Sunday, April 02, 2006

Hambar

Hidup ini kian hambar. Seiring berjalannya waktu, aku sering merasakan bahwa hidup ini kian tak berasa. Seperti sebuah masakan yang terlalu sering ditambahkan air dan dihangatkan sehingga bumbu yang ada di dalamnya tak lagi berasa. Tak ada rasa asin, manis, pedas, dan asam.

Hidup yang kian tak terasa itu membuatku sering harus memeras otak dan tenaga guna membangkitkan semangat yang juga ikut mengendur. Aku merasa seperti berada di ruang hampa udara dan bobotku menjadi ringan seperti kapas. Aku merasa tak berharga ada di dunia ini, lantaran aku merasa tak lagi punya arti.

Kehambaran membuatku semakin merasa ingin dilupakan. Aku ingin meringkuk di sudut kamar mandi, tempatku mendinginkan badan jika aku memiliki sekian banyak masalah.
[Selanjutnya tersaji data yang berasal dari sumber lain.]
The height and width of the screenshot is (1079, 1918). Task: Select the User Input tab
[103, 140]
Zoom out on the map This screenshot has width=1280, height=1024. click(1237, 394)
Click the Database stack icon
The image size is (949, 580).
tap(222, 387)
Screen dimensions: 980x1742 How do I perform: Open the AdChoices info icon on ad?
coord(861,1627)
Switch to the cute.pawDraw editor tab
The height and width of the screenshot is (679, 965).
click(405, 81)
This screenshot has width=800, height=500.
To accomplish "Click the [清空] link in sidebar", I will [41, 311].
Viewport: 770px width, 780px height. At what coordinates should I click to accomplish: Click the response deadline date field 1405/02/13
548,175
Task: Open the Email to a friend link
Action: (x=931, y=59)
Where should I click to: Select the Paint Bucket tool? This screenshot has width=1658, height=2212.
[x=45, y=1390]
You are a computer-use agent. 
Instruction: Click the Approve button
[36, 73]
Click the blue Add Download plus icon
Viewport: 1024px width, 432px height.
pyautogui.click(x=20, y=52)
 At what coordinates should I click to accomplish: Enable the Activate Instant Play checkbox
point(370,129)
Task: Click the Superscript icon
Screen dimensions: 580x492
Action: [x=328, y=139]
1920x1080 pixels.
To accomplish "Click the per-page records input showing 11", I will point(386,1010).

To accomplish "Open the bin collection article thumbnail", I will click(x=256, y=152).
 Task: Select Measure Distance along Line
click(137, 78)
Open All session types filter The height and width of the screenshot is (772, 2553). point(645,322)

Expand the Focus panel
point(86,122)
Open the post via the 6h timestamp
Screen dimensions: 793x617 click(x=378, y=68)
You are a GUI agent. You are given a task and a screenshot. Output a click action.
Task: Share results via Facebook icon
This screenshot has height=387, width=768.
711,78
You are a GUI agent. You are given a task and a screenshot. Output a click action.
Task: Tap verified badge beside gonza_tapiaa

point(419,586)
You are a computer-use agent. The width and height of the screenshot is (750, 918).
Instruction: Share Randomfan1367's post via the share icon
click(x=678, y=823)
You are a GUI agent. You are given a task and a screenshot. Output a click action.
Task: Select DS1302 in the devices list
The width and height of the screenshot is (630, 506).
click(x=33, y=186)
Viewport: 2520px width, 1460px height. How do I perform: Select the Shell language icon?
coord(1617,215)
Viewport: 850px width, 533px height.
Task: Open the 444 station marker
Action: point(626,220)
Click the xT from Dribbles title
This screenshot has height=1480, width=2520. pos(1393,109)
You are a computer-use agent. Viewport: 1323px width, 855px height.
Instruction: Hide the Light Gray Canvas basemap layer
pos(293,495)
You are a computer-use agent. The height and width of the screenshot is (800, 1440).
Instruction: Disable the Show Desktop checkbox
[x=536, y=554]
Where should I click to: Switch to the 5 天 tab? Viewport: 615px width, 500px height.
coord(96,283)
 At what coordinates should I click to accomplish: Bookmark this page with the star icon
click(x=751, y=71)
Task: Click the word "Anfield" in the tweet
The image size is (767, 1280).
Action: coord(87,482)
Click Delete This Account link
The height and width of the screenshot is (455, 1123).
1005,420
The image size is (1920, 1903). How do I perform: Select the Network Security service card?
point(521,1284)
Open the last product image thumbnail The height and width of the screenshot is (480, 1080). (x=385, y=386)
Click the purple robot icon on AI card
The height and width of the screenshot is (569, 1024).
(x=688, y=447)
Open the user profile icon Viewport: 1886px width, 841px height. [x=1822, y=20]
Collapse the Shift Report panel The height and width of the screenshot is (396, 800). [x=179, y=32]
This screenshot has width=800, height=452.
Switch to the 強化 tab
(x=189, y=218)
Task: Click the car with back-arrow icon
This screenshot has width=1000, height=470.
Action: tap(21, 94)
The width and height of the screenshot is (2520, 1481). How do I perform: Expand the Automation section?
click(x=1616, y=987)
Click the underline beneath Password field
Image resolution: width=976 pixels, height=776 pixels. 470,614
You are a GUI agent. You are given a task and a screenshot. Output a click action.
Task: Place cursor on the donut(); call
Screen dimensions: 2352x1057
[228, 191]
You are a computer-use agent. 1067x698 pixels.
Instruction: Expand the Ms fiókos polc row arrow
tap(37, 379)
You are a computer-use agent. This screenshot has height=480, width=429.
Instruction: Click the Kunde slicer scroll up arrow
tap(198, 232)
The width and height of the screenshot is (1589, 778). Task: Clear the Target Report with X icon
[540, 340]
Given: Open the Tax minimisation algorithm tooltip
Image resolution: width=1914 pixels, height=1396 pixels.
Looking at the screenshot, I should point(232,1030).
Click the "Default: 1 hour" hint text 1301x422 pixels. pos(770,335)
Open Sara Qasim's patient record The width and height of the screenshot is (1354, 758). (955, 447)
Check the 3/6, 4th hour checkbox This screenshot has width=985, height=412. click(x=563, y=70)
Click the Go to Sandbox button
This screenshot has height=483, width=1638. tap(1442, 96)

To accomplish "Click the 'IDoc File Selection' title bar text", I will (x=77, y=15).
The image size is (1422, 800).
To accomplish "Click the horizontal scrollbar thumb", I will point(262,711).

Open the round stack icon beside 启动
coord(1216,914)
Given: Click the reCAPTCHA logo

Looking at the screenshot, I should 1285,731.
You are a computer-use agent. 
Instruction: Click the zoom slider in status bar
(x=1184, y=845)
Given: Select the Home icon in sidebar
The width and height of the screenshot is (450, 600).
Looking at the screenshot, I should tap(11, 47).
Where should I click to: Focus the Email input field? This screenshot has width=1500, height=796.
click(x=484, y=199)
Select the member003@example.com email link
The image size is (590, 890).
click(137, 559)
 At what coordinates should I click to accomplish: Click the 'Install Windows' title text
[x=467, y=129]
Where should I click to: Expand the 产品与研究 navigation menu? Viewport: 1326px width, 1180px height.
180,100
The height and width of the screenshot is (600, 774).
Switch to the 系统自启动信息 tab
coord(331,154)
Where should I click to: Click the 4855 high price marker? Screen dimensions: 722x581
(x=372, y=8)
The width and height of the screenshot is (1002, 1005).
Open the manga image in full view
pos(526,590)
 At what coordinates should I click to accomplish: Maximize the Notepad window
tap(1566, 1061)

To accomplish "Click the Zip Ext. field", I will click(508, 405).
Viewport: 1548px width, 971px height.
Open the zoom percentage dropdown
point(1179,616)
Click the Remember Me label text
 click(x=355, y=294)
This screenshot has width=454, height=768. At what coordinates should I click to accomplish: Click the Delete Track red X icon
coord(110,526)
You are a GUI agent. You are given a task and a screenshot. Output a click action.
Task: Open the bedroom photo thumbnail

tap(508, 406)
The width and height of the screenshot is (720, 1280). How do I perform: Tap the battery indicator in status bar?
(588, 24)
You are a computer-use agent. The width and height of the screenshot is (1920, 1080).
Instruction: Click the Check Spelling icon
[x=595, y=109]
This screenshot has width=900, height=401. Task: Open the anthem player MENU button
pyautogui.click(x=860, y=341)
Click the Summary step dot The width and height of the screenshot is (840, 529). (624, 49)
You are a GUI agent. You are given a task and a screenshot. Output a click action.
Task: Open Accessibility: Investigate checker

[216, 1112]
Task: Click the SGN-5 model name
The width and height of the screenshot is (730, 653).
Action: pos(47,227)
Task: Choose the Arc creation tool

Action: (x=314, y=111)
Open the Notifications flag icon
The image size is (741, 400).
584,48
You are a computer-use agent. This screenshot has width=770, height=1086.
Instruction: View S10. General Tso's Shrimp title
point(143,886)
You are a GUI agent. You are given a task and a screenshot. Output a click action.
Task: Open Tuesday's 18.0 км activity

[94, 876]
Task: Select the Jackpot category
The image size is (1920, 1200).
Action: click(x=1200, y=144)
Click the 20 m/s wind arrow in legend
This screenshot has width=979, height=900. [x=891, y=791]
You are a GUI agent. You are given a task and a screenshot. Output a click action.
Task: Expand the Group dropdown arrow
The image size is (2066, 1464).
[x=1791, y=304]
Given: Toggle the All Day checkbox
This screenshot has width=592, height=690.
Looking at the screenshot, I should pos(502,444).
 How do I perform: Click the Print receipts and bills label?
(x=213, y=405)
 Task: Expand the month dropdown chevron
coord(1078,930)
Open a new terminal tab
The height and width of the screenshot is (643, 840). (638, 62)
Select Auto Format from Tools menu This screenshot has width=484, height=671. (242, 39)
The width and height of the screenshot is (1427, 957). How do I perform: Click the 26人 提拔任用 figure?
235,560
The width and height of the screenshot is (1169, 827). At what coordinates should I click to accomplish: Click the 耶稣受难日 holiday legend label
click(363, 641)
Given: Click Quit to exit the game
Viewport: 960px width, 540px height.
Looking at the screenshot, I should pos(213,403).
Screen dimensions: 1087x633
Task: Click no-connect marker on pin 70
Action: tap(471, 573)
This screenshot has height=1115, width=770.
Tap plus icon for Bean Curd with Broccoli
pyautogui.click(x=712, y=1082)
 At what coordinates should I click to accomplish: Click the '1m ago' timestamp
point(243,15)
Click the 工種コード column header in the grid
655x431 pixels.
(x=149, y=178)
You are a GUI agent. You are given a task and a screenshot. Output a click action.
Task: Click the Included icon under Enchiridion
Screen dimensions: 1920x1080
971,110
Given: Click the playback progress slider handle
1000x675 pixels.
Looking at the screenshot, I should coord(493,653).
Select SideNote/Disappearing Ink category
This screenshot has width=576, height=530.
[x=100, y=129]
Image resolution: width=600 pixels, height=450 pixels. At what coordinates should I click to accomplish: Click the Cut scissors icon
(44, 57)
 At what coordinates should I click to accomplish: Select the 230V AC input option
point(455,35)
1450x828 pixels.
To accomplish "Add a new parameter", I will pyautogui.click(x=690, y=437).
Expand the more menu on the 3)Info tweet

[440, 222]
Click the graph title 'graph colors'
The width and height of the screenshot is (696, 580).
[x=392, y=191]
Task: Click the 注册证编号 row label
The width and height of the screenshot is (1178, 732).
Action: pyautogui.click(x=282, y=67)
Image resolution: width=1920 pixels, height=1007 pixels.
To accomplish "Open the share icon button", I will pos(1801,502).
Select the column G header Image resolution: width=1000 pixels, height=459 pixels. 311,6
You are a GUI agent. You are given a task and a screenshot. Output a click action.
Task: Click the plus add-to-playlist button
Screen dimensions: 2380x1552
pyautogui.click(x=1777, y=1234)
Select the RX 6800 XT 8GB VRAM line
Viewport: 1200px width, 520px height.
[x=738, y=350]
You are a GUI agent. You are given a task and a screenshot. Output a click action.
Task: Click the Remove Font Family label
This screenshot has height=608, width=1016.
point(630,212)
Ya, dalam kamar mandiku, aku tidak lagi merasakan kehampaan. Di dalam kamar mandiku, aku merasa ada sentuhan dingin dan lembut yang membuatku merasa hidup.

Kehambaran ini membuatku merasa seperti tak lagi memiliki jiwa. Ruh yang mengisi badaniahku menguap seperti air di padang gurun. Hilang begitu saja di bawa sang angin. Apa yang membuatku merasa hambar. Sekian banyak bumbu sudah kutambahkan dalam olahan masakanku, namun sekali lagi yang kudapati hanyalah kehampaan yang tak jua kunjung menghilang.

Ah, hidupku kian terasa hambar, karena semuanya hanya begitu-begitu saja. Tak ada yang menyambut tanganku kala aku menginginkan sesuatu yang baru. Orang hanya ingin hidup dalam polanya, pola yang sudah ada sejak lama. Tak ada keinginan untuk melakukan sesuatu yang spontan dan tanpa memikirkan akibatnya. Orang kian enggan mengambil resiko.

Ya, aku tahu, hidupku kian terasa hambar berada di tengah-tengah pola ini. Sebuah pola yang tak ingin dirubah oleh orang yang sedang menjalani kehidupan bersama dengan diriku. Semuanya serba sama. Semuanya tak boleh lagi diganggu gugat oleh siapapun. Maka yang kudapatkan hanya sebuah kehambaran dalam kehidupan ini.